Photo: NBAAI via Dutch Safety Board
Photo: NBAAI via Dutch Safety Board

Top civil servants feared social unrest in the Netherlands in the days following the MH17 plane disaster, newly-released papers reveal.

After monitoring social media in the wake of the downing of the Malaysian Airlines flight from Amsterdam in July 2014, killing 298 people, officials warned that this kind of ‘anger and impotence can lead to social unrest,’ reports the NOS.

People were frustrated by the fact that professionals did not have access to the disaster area where 196 Dutch citizens died, after the plane was hit by a missile over eastern Ukraine.

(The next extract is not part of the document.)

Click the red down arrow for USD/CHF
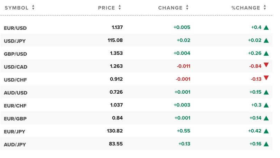280x158 pixels. tap(266, 78)
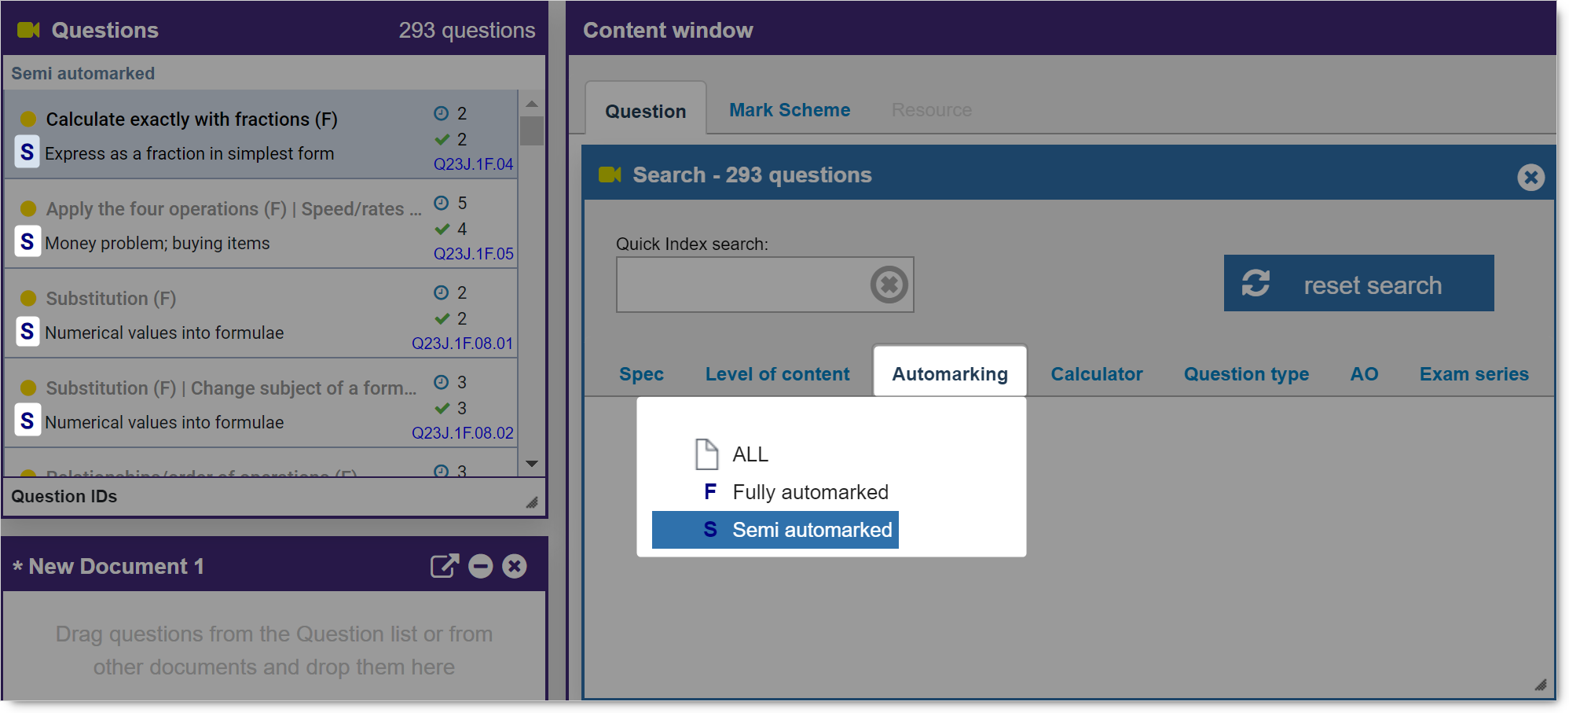The image size is (1569, 713).
Task: Click yellow dot next to Substitution (F)
Action: click(28, 299)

Public documents have been released by court order, after a successful freedom of information (WOB) request from the Volkskrant paper, NOS and RTL Nieuws broadcasters. Some parts of these documents had been redacted – with parts of the text blacked out – and others were previously unreleased. The NOS reports that many are still secret.

The documents show that civil servants prioritized victims’ families in all public ceremonies and meetings rather than dignitaries, says NOS.

ANP adds that they also show the Dutch government assumed that Russian separatists were behind the crash from day one, and instantly assumed that ‘given the images of the crash, the probability of survivors is nil’. Their preference was to bring the perpetrators to court in the Netherlands.

Earlier this week, families of the victims said they had written to the European Union to try to find out more information about the crash, saying no authorities had yet found ‘all the relevant information’.